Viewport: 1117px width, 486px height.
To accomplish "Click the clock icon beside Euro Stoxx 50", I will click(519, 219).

---

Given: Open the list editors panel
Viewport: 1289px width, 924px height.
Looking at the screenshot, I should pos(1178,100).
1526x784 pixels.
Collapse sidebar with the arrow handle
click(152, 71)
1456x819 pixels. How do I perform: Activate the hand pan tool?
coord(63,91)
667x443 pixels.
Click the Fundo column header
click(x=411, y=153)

* _The request_: Update the stretch of the listing from the line containing "1456x819 pixels. How" through the line containing "click(x=411, y=153)" by replacing "hand pan tool" with "zoom tool", leaving all else unchanged, and give only those lines.

* _Reply to the exercise_:
1456x819 pixels. How do I perform: Activate the zoom tool?
coord(63,91)
667x443 pixels.
Click the Fundo column header
click(x=411, y=153)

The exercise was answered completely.